Coaches in the rehearsal were closed, but their maroon paint and gold and crimson trim, was splendid indeed.
In all there are three separate processions going to St. Pauls: the Queen's (eight coaches in all, including her immediate family, and the families of the dukes of Gloucester, Kent, and Princess Alexandra) Prince Charles (accompanied by his brother Prince Andrew in the 1902 State Landau drawn by four grays), and Lady Diana Spencer in the Glass Coach, made in 1910.
On Sunday we waited half an hour between each of the three processions to the cathedral. The Crown Equerry accompanied each one, timed it, and supervised it, then raced back along the route by car to accompany the next.
A magnificent royal Rolls Royce moved past at one point, its royal crest above the windscreen sheathed in a black cover. Drivers of some of the smaller coaches in the Queen's procession had wrapped black water- proof rugs around their legs. Gorgeous red and gold postillion cloths were covered in clear plastic.
If (perish the thought) it rains on the day, the Queen will use the ornate, roofed-in Irish State Coach, Prince Charles moves to the similarly covered Scottish State Coach, but the bride stays in the Glass Coach, which is covered (and specially lit with flourescent lights) as well.
As the entire procession returned from the cathedral, the empty 1902 State Landau leading the way (the royal couple will be in it on the day). It took only six minutes to pass me.
Security. Police were everywhere, lining Trafalgar Square, facing the crowds (as they will be on the wedding day) but sneaking looks at the horses anyway.
"Whose is that camera up there?" Asked a police captain to an American crew, pointing to the top of a building on the square. (It was British.) "Will all you people be here on the day? All right: I will need you to tell me about any faces you don't recognize."
He spotted my green tie with Irish harps on it I happened to have bought in Dublin. "Don't wear anything like that on the day," he said, only half-joking. "We home in on anything like that."
The possibility of violence or even attempted assassinations by the Provisional wing of the Illegal Irish Republican Army rev mains only too worrying to police and armed forces.
Every building on the procession route has been visited by police, spokesmen say. Names of people who have to work on the day have been submitted. Doors onto the route will be locked.

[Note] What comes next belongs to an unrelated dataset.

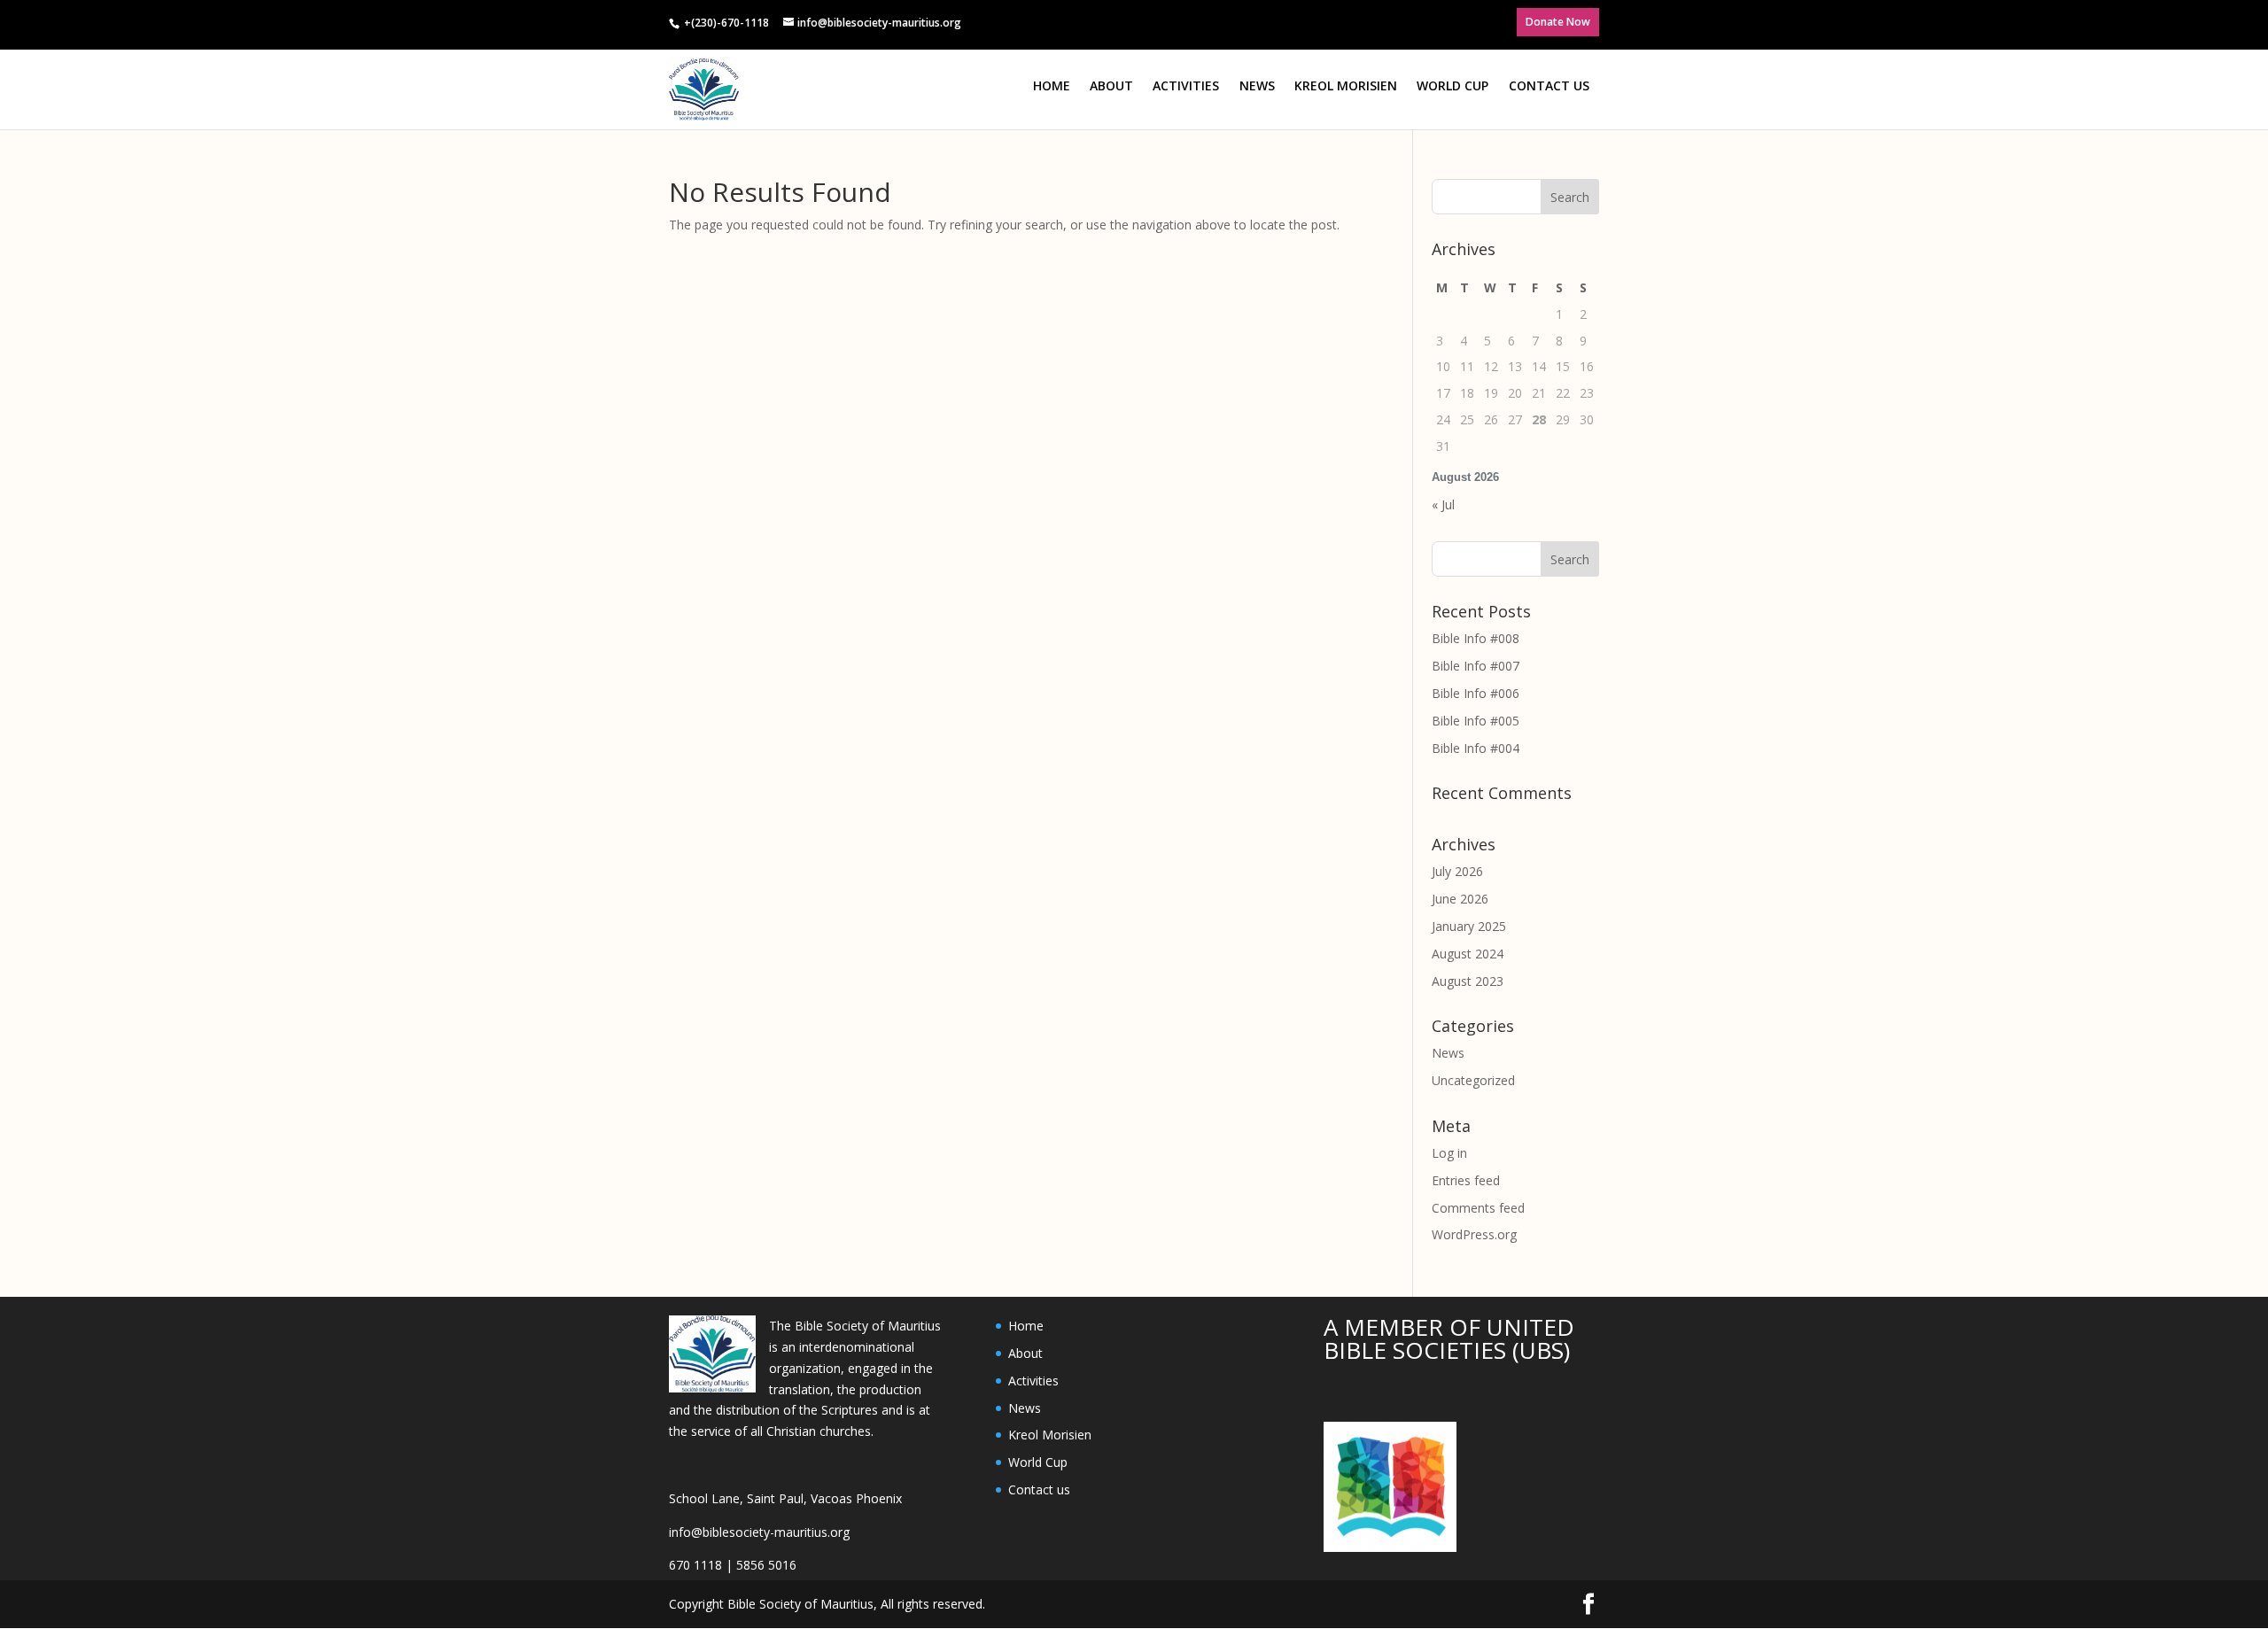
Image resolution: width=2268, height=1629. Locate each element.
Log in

Police dogs will help search selected buildings on the day. Police have asked onlookers to report anything suspicious to the nearest policeman at once.
(Police "Notes for Guidance of Spectators" also advise: "Don't bring chairs, stools, or boxes to stand on. . . . Don't bring camping fires or camp beds . . . . Do remember, "thieves love crowds . . . .' Do beware of street photographers after huge profits, street traders offering amazing bargains, and street gamesters suggesting chances to easy money through gambling.)
Thousands of extra police are on duty around the city. Battersea Park, on the south bank of the River Thames has been turned into a police camp, under strict security.